His work was very much a personal inquiry, a continuous questioning of
deeper and deeper assumptions, a delight in finding himself in new territory
without answers, and thus innocent. We are always innocent, unless, from
laziness or for convenience, we decide to overlook the novelty of the moment,
this particular now. It seemed to me that Peter was more capable than anybody
else I have ever known of following that understanding through in his actions.
He was always alert to those little byways of thought that might open out
onto whole new vistas,and he followed them with a quiet kind of courage
and with the very minimum
He wrote to me once, "In a roomful of shouting people, the one
who whispers becomes interesting." By the mid to late seventies, voices
were being raised. The streamlining of the art-world's selling machinery
and the general Schnabelization of artistic behaviour was in full cry.

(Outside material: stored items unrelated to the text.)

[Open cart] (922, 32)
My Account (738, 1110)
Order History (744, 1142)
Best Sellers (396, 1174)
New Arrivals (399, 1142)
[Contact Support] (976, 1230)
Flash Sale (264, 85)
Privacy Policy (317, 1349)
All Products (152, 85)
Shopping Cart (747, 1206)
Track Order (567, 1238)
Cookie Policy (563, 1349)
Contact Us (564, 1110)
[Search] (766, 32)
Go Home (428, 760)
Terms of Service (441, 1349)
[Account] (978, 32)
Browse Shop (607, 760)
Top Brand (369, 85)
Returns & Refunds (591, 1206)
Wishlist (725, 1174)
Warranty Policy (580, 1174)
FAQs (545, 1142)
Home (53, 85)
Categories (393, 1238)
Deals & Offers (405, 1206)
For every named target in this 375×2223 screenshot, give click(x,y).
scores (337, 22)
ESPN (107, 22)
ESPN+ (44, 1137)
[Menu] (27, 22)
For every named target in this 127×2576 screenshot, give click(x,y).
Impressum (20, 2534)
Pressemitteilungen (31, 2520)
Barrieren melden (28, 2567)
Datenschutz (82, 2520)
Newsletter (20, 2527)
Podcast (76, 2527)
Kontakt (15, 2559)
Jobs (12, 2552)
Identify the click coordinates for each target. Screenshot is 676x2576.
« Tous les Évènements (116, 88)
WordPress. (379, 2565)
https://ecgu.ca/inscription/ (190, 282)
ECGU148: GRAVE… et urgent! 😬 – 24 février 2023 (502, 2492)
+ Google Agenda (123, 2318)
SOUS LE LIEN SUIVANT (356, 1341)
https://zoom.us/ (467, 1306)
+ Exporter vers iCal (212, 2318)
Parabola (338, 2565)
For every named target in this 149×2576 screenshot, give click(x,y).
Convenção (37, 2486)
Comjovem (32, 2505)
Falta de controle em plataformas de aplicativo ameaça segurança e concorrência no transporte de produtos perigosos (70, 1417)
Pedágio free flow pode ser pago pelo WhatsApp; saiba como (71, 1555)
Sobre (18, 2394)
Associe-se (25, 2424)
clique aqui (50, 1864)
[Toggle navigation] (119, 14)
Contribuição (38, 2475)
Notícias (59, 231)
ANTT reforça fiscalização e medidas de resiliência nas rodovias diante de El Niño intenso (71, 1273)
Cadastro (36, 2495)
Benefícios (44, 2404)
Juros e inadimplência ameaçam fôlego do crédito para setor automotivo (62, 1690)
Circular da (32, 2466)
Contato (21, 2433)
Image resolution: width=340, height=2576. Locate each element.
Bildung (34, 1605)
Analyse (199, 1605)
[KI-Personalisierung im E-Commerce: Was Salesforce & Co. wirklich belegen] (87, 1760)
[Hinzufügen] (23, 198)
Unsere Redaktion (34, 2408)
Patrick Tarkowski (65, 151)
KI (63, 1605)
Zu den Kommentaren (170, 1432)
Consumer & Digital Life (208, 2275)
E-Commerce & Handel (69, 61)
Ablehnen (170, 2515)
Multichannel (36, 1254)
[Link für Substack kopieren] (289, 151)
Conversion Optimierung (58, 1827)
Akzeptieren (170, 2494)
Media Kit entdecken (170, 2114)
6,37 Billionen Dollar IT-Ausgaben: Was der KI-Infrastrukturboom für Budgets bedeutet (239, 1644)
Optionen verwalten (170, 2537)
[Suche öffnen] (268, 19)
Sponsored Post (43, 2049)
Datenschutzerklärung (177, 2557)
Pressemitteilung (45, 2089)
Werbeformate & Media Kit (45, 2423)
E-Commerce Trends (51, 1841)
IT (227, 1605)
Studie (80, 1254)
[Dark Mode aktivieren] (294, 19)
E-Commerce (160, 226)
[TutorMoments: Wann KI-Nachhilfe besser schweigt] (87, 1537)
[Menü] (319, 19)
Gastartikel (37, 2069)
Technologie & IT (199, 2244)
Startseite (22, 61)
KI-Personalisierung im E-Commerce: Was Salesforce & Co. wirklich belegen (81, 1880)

Paintings and artistic egos were growing by the acre, and the business
of marketing them had crossed over into real estate.
Peter seemed to pay very little attention to this cacophony. His work
was changing too, becoming smaller, crisper, more alive. And as everyone
else seemed to be switching back to oils and canvas (the guarantee of "real
art.'),
Peter became fascinated by watercolours and paper (a certain sign
of dilettantism). In the short term, such an unfashionable decision firmly
located Peter among the Sunday painters. From today's perspective, that
assessment seems about 180 degrees off: his work is full of seeds, any
one of which could form the basis of a healthy artistic career (and many
of which probably have).
As with many good artists, one's admiration for Peter's work increases
with familiarity. To follow the threads that are woven through his work,
to watch the way that they cross and mesh with new threads and with older
ones picked up again is to see a graceful and brilliant dance in motion.
That this same pace and brilliance characterized his everyday life came,
at first, as something of a surprise. He never raised his voice.